The setup is this: Let $\mathcal{F}$ be a coherent sheaf on a scheme $X$ which is proper over $\text{Spec}(A)$ for a noetherian ring $A$. Let $\mathcal{L}$ be an invertible sheaf on $X$. Let $P$ be a closed point of $X$ and let $\mathcal{I}_P$ be the ideal sheaf of the closed subset $\{P\}$. Let $\mathcal{F'}= \mathcal{F} \otimes \mathcal{L}^n$, $k(P)= \mathcal{O}_X/\mathcal{I}_P$.

Suppose that $H^0(\mathcal{F'})\to H^0(\mathcal{F'}\otimes k(P))$ is surjective. The claim is that there exists $s_i\in H^0(\mathcal{F'})$ such that the images of the $s_i$ in $\mathcal{F'_P}$ generate $\mathcal{F'_P}$ as an $\mathcal{O}_{X,P}$-module.

Hartshorne says this is by Nakayama's lemma over the local ring $\mathcal{O}_{X,P}$.
★ ★ ★
INSTRUCTION: Reproduce the passage on sheaves and Nakayama's lemma in full, word for word. The lines after this point have no connection to the text.

SUPPLIED MATERIAL:
★ ★ ★
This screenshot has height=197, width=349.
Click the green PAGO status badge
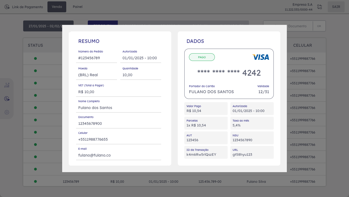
★ ★ ★
THE RESPONSE:
The setup is this: Let $\mathcal{F}$ be a coherent sheaf on a scheme $X$ which is proper over $\text{Spec}(A)$ for a noetherian ring $A$. Let $\mathcal{L}$ be an invertible sheaf on $X$. Let $P$ be a closed point of $X$ and let $\mathcal{I}_P$ be the ideal sheaf of the closed subset $\{P\}$. Let $\mathcal{F'}= \mathcal{F} \otimes \mathcal{L}^n$, $k(P)= \mathcal{O}_X/\mathcal{I}_P$.

Suppose that $H^0(\mathcal{F'})\to H^0(\mathcal{F'}\otimes k(P))$ is surjective. The claim is that there exists $s_i\in H^0(\mathcal{F'})$ such that the images of the $s_i$ in $\mathcal{F'_P}$ generate $\mathcal{F'_P}$ as an $\mathcal{O}_{X,P}$-module.

Hartshorne says this is by Nakayama's lemma over the local ring $\mathcal{O}_{X,P}$.